Alliance working on gambling ban details

Alliance MP Grant Gillon says the detail of a ban proposed by the party on internet gambling in New Zealand has not yet been decided.

In particular, it has not been settled whether the Alliance should propose New Zealanders be prohibited from gambling on overseas sites as well as sites at home.

Gillon's proposal was signalled in a brief paragraph at the end of the Alliance's submission to the government's review of gaming.

Equivalent Australian legislation is going through the federal parliament, sponsored by Senator Richard Alston, and would at this stage only prohibit gambling by Australians on Australian websites.

A spokesman at Senator Alston's office confirms Australians would be free to gamble on overseas sites -- "We couldn't prevent them doing that" -- and overseas gamblers would be allowed to use Australian sites. The proposed law will forbid overseas sites from advertising in Australia, but he concedes advertising via the internet itself would be difficult to keep from Australian eyes.

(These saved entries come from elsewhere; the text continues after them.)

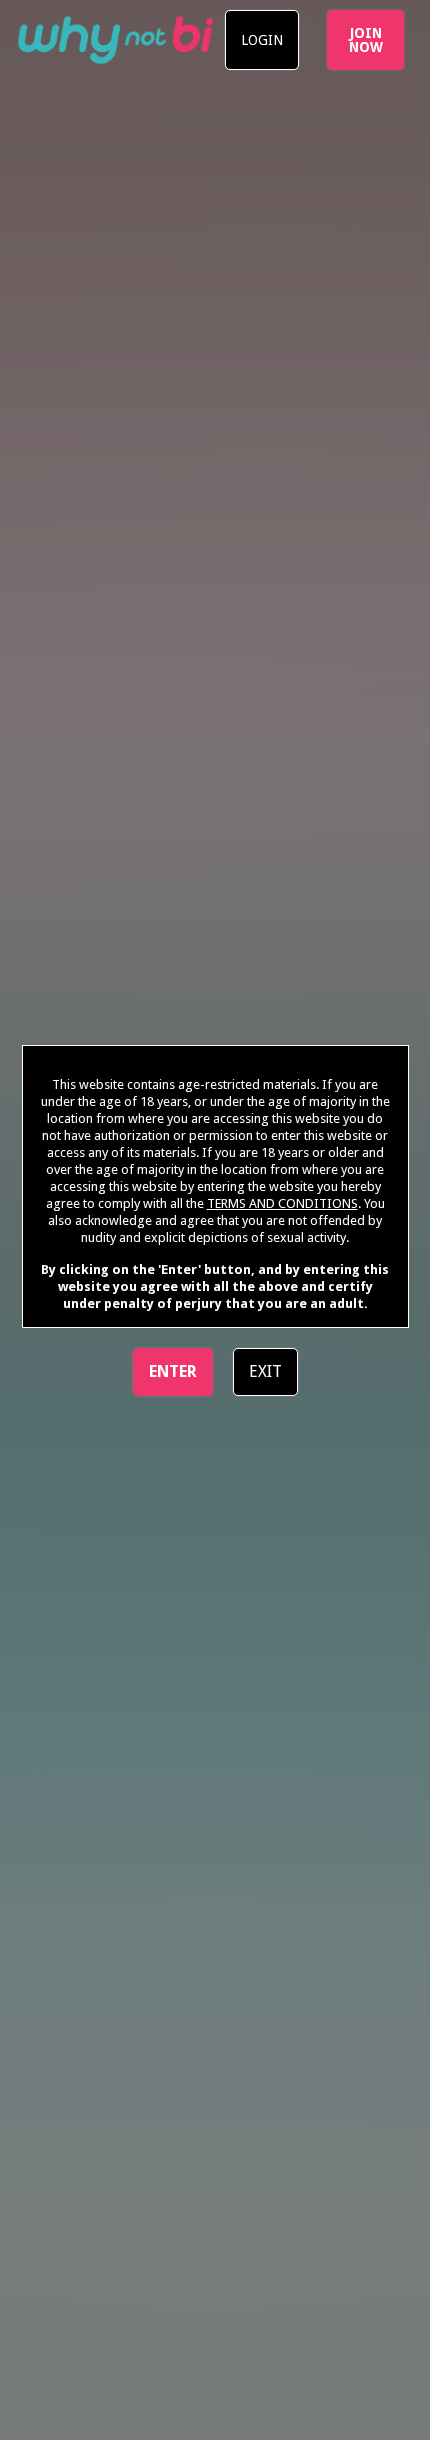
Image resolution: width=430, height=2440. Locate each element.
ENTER (173, 1371)
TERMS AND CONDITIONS (282, 1203)
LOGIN (262, 40)
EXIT (265, 1371)
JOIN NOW (366, 40)
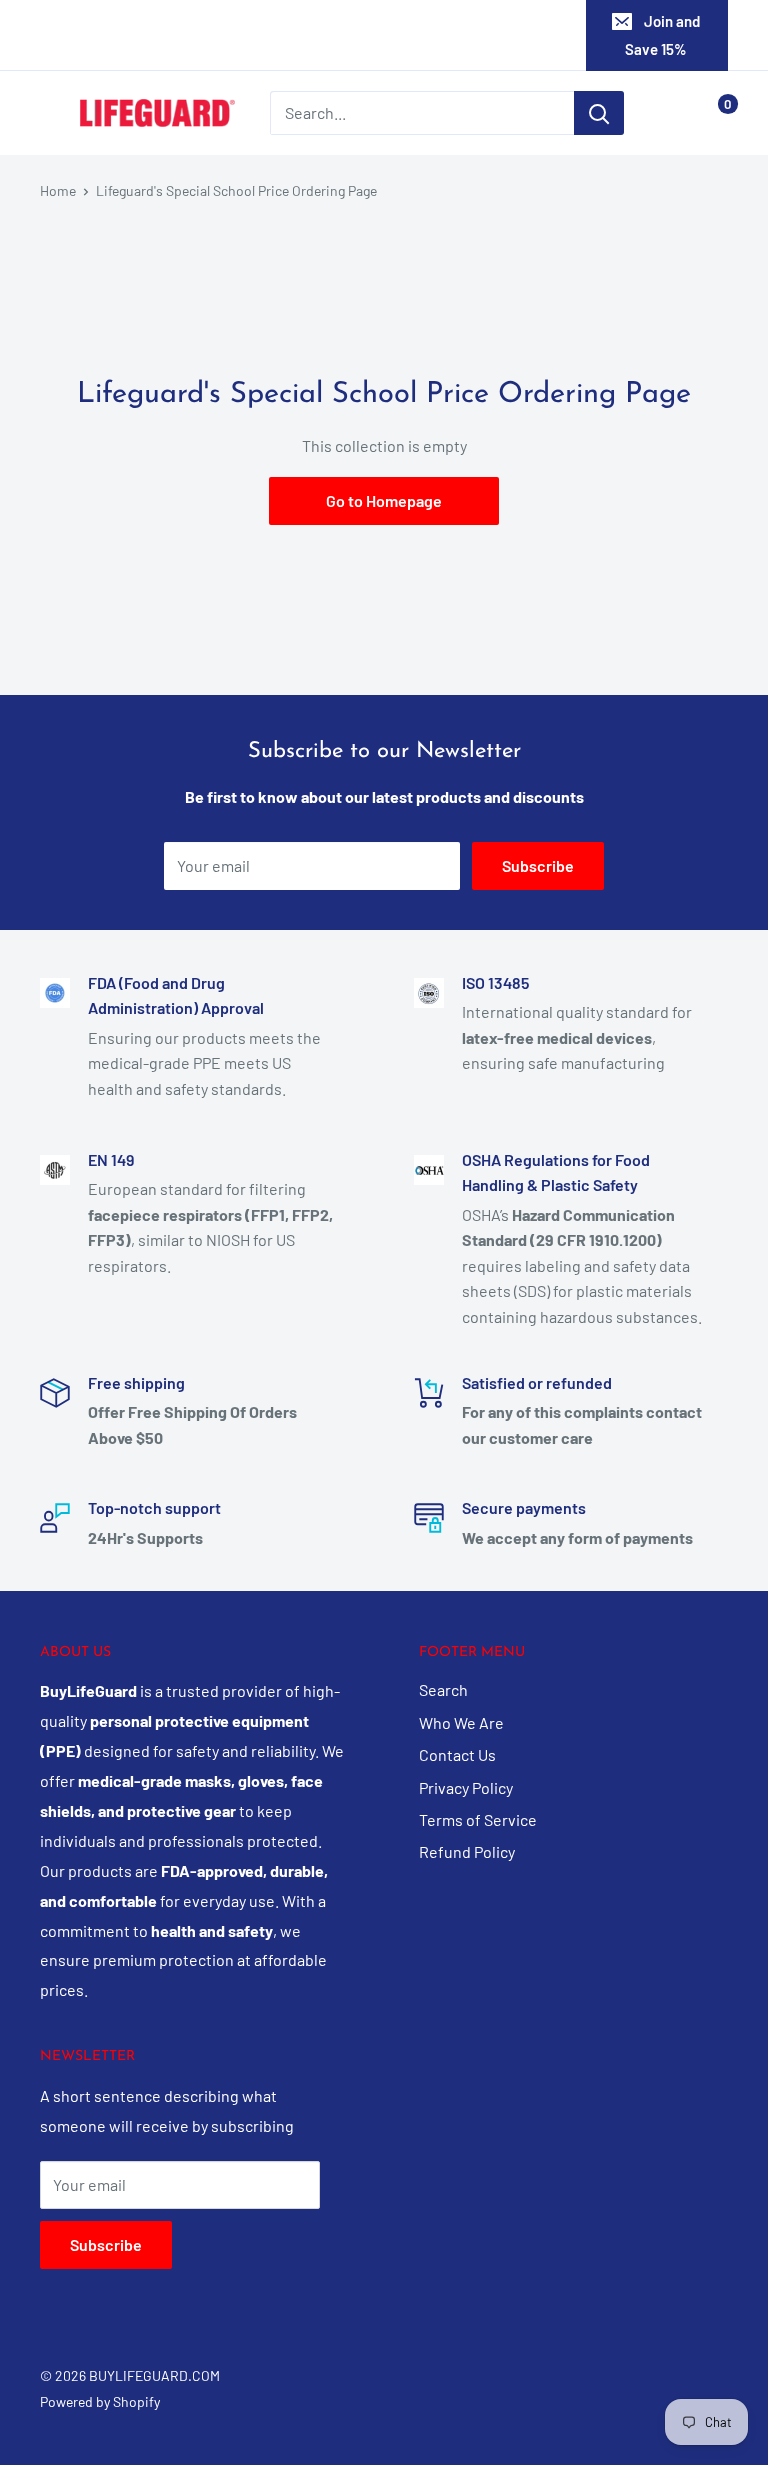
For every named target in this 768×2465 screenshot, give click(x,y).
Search (443, 1689)
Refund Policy (467, 1851)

Computerworld posed the question of bans on overseas sites to Gillon, and he replied via email: "The Alliance suggests that we should note the Australian proposals with interest. We should consider enacting similar legislation; (that does not mean [working to enact] the exact legislation).

"Before NZ does [that] it will need to look at a number of issues associated with internet gambling. These would include the effectiveness and appropriateness of the Australian legislation and also whether the aims could be achieved in a more practical manner." That might include making New Zealanders' gambling debts unrecoverable by the gaming establishment.

"The submission was carefully worded to show the intent in principle without prescribing the mechanisms," Gillon says.

The Australian proposal has attracted a good deal of adverse comment; not only from the gambling industry, but from those who fear Australians prohibited from gambling on Australian sites would link to overseas sites. That would export the gambling revenue and potential tax on it while leaving any gambling social problems at home, they say.

Whether overseas gambling is prohibited or not, it would require some kind of software blocking by NZ government agencies, or more practically by site proprietors, against access by users at home. Blocking of websites is a contentious issue; the New Zealand Department of Internal Affairs, addressing matters of censorship compliance, has said it is very difficult or impossible, and denies doing it or even experimenting with the idea, as has the Police.

Many New Zealand internet experts suggested in the course of the censorship discussion that there would always be ways for users to misidentify themselves to a website as not being New Zealanders, by using an anonymiser service or an open proxy server. But an Xtra spokeswoman suggests the ISP has the technology to block and will do so on an authorised request from an appropriate government authority. It has not, however, done so yet, she says.